No more PPI means higher interest costs for unsecured loans

Was the decision to prohibit the joint sale of PPI with unsecured loans justified? PPI or payment protection insurance has become a financial service associated with large pay-outs by the banks, windfall payments received by many bank customers and far too many unwanted phone calls. While much discussion has unsurprisingly focused on the nearly £14 billion pounds of PPI customer redress paid out in the last 3 years, the effect on this decision on the cost of  unsecured lending is also significant.   

A joint study by academics from Bangor University and the University fof Hull addresses this concern through examining whether PPI cross-subsidised loans.  The research by John Ashton from Bangor and Robert Hudson from Hull universities showed that customers are in fact now paying higher interest rates for unsecured borrowing following the changes implemented in 2010.

Dr Ashton of Bangor University Business School likened the previous system to buying peanuts from a hotel minibar, explaining that: “Customers choose a loan, generally based on the cost of the loan repayments, irrespective of the PPI costs, just as a hotel customer would opt for a hotel with cheaper rooms, knowing the price of minibar sundries could be artificially high. Problems arose with PPI as, while most customers are aware minibar treats can be overpriced, knowledge as to the costs of PPI services was not universally understood. This lack of customer information enabled firms to raise PPI premiums and employ profits from PPI sales to significantly reduce the cost of unsecured lending prior to 2010.”  

Dr Ashton continued:: “While customers clearly overpaid for PPI when borrowing in the past, this did reduce the interest cost of unsecured debt. Without PPI the interest costs of unsecured debt will be higher.”  

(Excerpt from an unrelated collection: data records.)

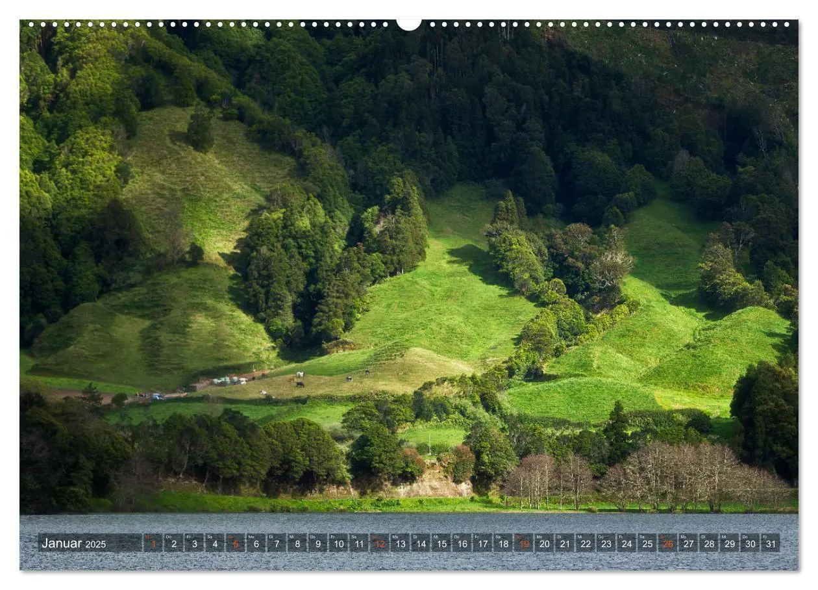This screenshot has height=590, width=818.
Task: Select date 2 in calendar strip
Action: tap(173, 543)
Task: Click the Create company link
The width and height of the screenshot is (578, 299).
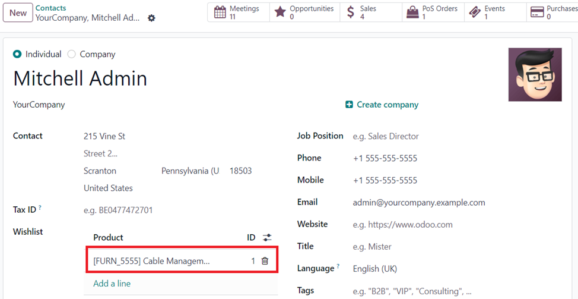Action: tap(382, 105)
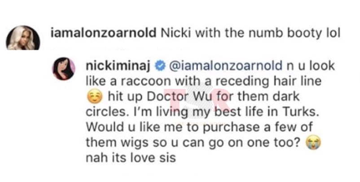This screenshot has height=182, width=360.
Task: Click the 'nah its love sis' line
Action: pos(131,158)

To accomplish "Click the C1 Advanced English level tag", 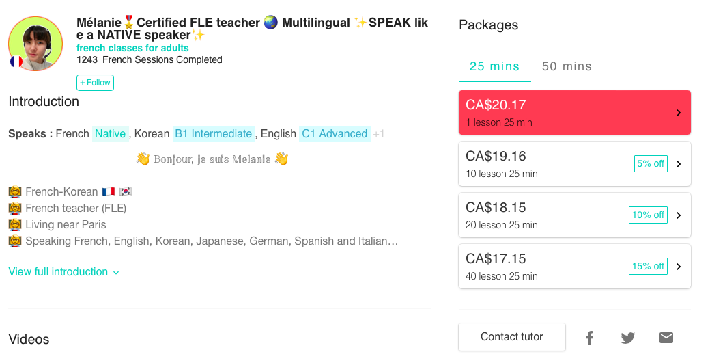I will (x=335, y=134).
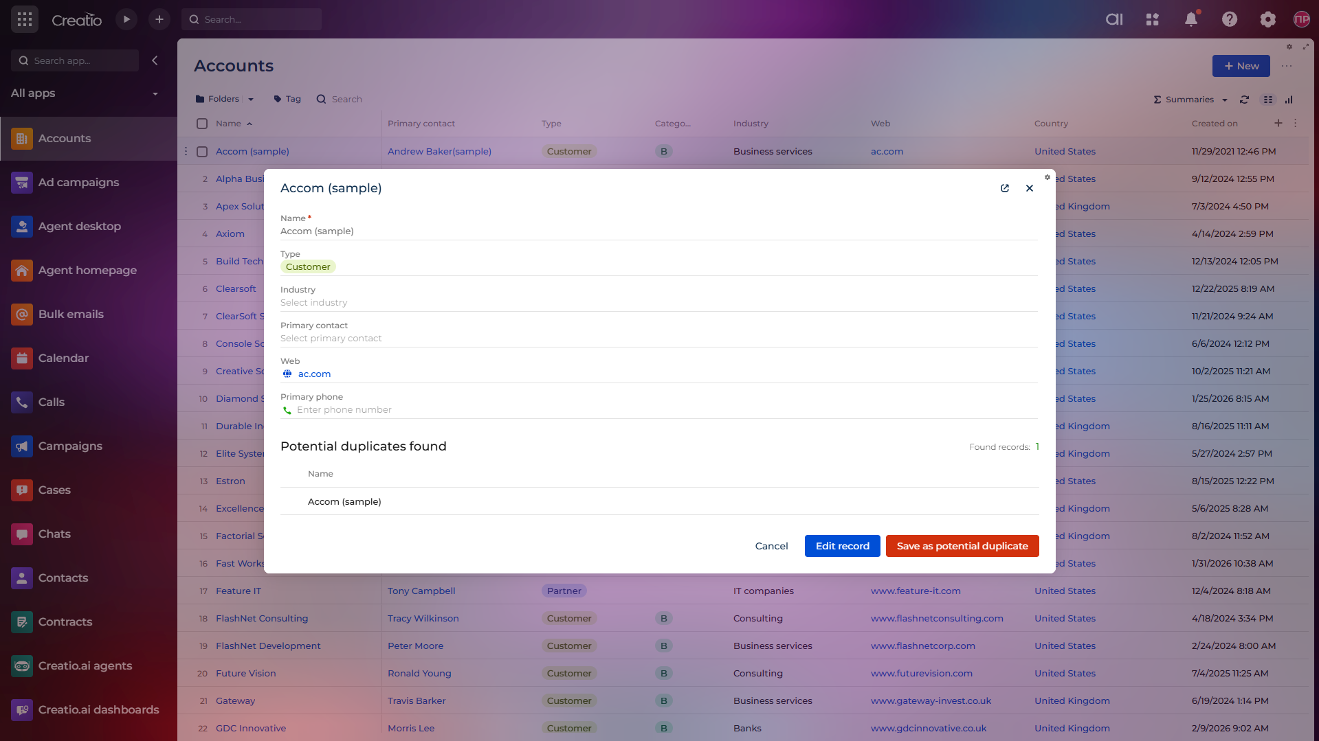Image resolution: width=1319 pixels, height=741 pixels.
Task: Open the app launcher grid icon
Action: 25,19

The examination considered data from Moneyfacts PLC for interest rates of unsecured lending offered with PPI or otherwise for three amounts of unsecured personal borrowing (£1,000, £5,000 and £10,000). The data were recorded monthly for 14 years, from January 1998 to December 2011 for 219 unsecured personal lending products offered by 104 banks, providing a comprehensive and diverse sample of UK banks offering unsecured loans. The study accommodated the influence of other important factors including redemption payments, arrangement fees, existing customers, the use of direct debits, the form of distribution and the maximum term of the loan. The study is published this month in the academic journal The International Journal of the Economics of Business.